Los militares británicos comenzaron este lunes a distribuir combustible a las gasolineras del Reino Unido para intentar paliar la crisis de suministro que ha obligado al cierre de miles de estaciones de servicio en los últimos días.

A pesar de que el Gobierno asegura que las reservas de gasolina y diésel del país son suficientes, la falta de mano de obra en el sector transporte comenzó a vaciar algunas bombas hace poco más de una semana, lo que a su vez desencadenó la demanda por el temor a desabastecimientos entre los población.

Desde entonces, la situación ha mejorado en Escocia y Gales, pero los problemas persisten en Londres y el sureste de Inglaterra, donde más del 20% de las estaciones están cerradas, dijo la Asociación Británica de Minoristas de Gasolineras (PRA).

DESPLIEGUE POR ETAPAS DEL EJÉRCITO

La industria ha exigido medidas urgentes al Ejecutivo desde que el pasado 23 de septiembre la petrolera BP anunció los primeros cierres de bombas.

Aunque los preparativos para el despliegue del Ejército comenzaron hace al menos una semana, los militares que conducirán camiones de combustible tuvieron que recibir entrenamiento especializado.

La empresa Hoyer, que se encarga de la distribución a las gasolineras de BP, ya ha entrenado a 65 soldados del Tercer Regimiento de Apoyo Logístico de la Armada Británica, y en los próximos días se sumarán a la operación otros 135 soldados, 100 de ellos conductores. .

El Gobierno sigue las pautas establecidas en un plan conocido como Operación Escalin, diseñado para hacer frente a eventuales cortes de suministro tras la salida del Reino Unido de la Unión Europea (UE).

LÍMITES DEL TRABAJO EXTRANJERO

El sector del transporte considera que las 5.000 visas temporales anunciadas por el primer ministro británico Boris Johnson son insuficientes para facilitar la contratación de transportistas extranjeros.

Aún así, Johnson se ha mostrado reacio a otorgar más permisos, y enfatizó que la industria debe aumentar sus esfuerzos para atraer a más empleados locales.

"Lo que hay que hacer es hacer el trabajo más atractivo" y ofrecer "salarios más altos", dijo hoy el primer ministro.

"Queremos que haya empleos calificados y bien remunerados.
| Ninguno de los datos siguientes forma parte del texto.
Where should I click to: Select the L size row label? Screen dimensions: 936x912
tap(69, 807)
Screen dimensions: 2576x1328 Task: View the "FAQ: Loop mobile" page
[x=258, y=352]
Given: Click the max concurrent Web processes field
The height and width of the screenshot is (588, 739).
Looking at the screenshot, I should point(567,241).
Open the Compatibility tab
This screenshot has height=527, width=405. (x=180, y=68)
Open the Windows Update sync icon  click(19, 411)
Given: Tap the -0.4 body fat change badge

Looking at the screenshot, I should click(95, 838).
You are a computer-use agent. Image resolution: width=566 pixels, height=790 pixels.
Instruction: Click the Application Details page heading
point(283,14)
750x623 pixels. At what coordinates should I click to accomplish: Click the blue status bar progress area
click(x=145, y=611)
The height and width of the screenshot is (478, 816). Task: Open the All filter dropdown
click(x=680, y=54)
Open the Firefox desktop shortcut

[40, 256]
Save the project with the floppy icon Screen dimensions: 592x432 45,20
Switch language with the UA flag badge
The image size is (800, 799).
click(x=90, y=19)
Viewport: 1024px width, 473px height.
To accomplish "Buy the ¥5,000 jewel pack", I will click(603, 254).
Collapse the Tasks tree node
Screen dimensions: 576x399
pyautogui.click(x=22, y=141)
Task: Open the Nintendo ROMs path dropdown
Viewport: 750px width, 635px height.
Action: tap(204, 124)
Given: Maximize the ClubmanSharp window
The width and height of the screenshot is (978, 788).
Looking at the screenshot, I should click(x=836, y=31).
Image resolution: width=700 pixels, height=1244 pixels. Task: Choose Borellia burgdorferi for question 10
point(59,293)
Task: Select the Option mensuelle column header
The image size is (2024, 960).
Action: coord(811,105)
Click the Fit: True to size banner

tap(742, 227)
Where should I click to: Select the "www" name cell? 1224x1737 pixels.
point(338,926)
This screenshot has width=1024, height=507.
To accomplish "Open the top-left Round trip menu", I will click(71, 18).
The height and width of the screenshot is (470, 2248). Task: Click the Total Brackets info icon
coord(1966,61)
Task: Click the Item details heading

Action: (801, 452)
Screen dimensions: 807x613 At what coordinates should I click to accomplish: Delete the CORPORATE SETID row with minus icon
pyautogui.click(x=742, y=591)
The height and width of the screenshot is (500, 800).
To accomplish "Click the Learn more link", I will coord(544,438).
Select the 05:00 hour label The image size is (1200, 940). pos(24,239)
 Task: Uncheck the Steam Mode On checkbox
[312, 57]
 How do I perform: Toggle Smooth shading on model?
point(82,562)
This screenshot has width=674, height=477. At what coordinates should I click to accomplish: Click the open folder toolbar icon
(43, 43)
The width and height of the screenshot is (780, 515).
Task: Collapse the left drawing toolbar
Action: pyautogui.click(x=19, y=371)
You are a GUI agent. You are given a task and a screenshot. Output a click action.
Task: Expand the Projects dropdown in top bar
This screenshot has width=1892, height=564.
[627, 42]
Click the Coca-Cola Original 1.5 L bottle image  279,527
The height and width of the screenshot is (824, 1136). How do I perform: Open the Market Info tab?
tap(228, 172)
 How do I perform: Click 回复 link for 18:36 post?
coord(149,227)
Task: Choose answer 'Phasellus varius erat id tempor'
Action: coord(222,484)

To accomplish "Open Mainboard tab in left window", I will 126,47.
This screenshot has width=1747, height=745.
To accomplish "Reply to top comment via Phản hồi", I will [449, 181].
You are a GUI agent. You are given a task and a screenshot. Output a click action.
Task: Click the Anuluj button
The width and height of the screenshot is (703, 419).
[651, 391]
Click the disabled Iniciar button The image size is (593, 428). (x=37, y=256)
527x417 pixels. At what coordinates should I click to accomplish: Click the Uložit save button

A las empresas les está yendo muy bien invirtiendo en programas de capacitación. Ese es el camino que debe seguir Reino Unido", dijo el jefe de Gobierno, quien este fin de semana admitió que el país está atravesando un "período de ajuste" después del Brexit.

La presidenta de las cámaras de comercio británicas, Ruby McGregor-Smith, instó hoy a incrementar el número de visas para que los trabajadores extranjeros puedan cubrir vacantes en el mercado británico durante al menos los próximos dos años.

"Afirmar que vamos a tener una economía de empleos calificados y de altos salarios es una gran aspiración, pero eso llevará tiempo y la transición es un desafío", dijo McGregor-Smith en una entrevista con BBC Radio 4.

SECTORES MÁS AFECTADOS

La crisis del transporte también ha golpeado a sectores como la alimentación, que se anticipa a problemas de cara a la temporada navideña. Los productores de carne ya han advertido que pueden tener dificultades para abastecer a los supermercados con productos como el pavo y el cerdo en los próximos meses.

La National Swine Association (NPA, en inglés) también ha adelantado que cerca de 120.000 cerdos pueden ser sacrificados e incinerados en las próximas semanas debido a la falta de personal calificado en los mataderos.

La directora ejecutiva de NPA, Zoe Davies, dijo que la industria está acelerando la automatización en sus plantas, aunque se seguirá necesitando mano de obra en las fábricas.

"Tienes que mantener y monitorear las máquinas que hacen el trabajo en esas plantas. Aún necesitas trabajadores en esos puestos, no se puede automatizar completamente", dijo Davies.

Uno de los empleadores farmacéuticos del Reino Unido, AIMP, ha asegurado por su parte que a pesar de algunos retrasos en las entregas y "estrés en la cadena de suministro", los pacientes hasta ahora han podido recibir los medicamentos necesarios.

Con todo, exigen que el Gobierno diseñe planes de contingencia "robustos" para asegurar las entregas si continúa la crisis del transporte.